In 2021, China’s President Xi Jinping vowed to achieve “peaceful reunification” with Taiwan. The president’s declaration came only a week after Beijing dispatched nearly 150 Chinese military flights into Taiwan’s air defense identification zone (ADIZ).
This week, China continued its show of aggression sending 39 military aircraft into the islands ADIZ on Jan. 23, marking the second-largest incursion on a record, and a high for the new year.
The Taiwan Defense Ministry reported that the aircraft flew over of the northeast of the Pratas, and consisted of 34 fighter jets, four electronic warfare aircraft, and a single bomber.
The Ministry responded by scrambling its own aircraft broadcast warning and deploying air defense missile systems to track the aircraft in its territory.
While China’s goal to intimidate Taiwan is clear, news outlets can only speculate as to why the escalation occurred.

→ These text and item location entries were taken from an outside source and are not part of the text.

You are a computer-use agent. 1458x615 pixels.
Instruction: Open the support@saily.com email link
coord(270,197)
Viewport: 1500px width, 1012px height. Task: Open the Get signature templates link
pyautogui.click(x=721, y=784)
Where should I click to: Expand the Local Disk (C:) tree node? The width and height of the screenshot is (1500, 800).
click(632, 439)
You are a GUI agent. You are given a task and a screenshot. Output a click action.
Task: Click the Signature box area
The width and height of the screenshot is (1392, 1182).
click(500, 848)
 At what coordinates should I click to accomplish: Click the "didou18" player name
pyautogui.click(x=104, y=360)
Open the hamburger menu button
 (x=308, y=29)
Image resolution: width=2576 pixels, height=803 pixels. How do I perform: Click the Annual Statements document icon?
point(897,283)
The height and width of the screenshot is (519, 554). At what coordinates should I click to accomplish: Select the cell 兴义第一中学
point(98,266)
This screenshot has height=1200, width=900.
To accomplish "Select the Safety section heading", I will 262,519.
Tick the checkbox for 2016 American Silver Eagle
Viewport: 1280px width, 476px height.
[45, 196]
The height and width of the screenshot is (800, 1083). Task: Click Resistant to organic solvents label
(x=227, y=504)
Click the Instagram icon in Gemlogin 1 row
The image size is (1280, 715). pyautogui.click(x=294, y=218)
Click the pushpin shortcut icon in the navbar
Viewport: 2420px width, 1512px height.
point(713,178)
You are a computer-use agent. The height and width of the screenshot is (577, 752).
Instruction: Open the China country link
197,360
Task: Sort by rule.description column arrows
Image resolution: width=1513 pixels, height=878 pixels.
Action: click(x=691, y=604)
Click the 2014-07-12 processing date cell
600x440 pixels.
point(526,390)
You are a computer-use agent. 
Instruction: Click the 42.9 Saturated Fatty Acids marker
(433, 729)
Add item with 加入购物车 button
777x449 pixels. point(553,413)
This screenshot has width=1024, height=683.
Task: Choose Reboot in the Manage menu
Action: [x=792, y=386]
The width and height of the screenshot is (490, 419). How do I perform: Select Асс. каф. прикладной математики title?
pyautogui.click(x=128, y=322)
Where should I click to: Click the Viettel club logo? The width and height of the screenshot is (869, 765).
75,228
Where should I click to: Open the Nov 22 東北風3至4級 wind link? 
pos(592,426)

Notably, this display comes just two days after Taiwan’s President Tsai Ing-wen Lunar New Year speech lauded the Taiwanese military as guardians of the nation’s democratic way of life.
However, Lin Ying-yu, associate professor of Asia-Pacific affairs at Taiwan’s National Sun Yat-sen University, believed there might have been a different trigger point. He points to joint naval exercises carried out by the United States and Japan in the Philippine Sea as the potential catalyst. The military included ten U.S. Navy ships, including the USS Carl Vinson and the USS Abraham Lincoln.
According to a Reuters report, these two U.S. Navy Carrier Strike Groups have now moved to the territorially disputed South China Sea. The two groups will continue to carry out military drills, which according to the Department of Defense, will be conducted in accordance with international law.
Meanwhile, China shows no sign of ending its aggression anytime soon. In fact, Taiwan’s Defense Ministry tweeted out early this morning (Jan. 24) that 13 more Chinese aircraft entered its southwest ADIZ.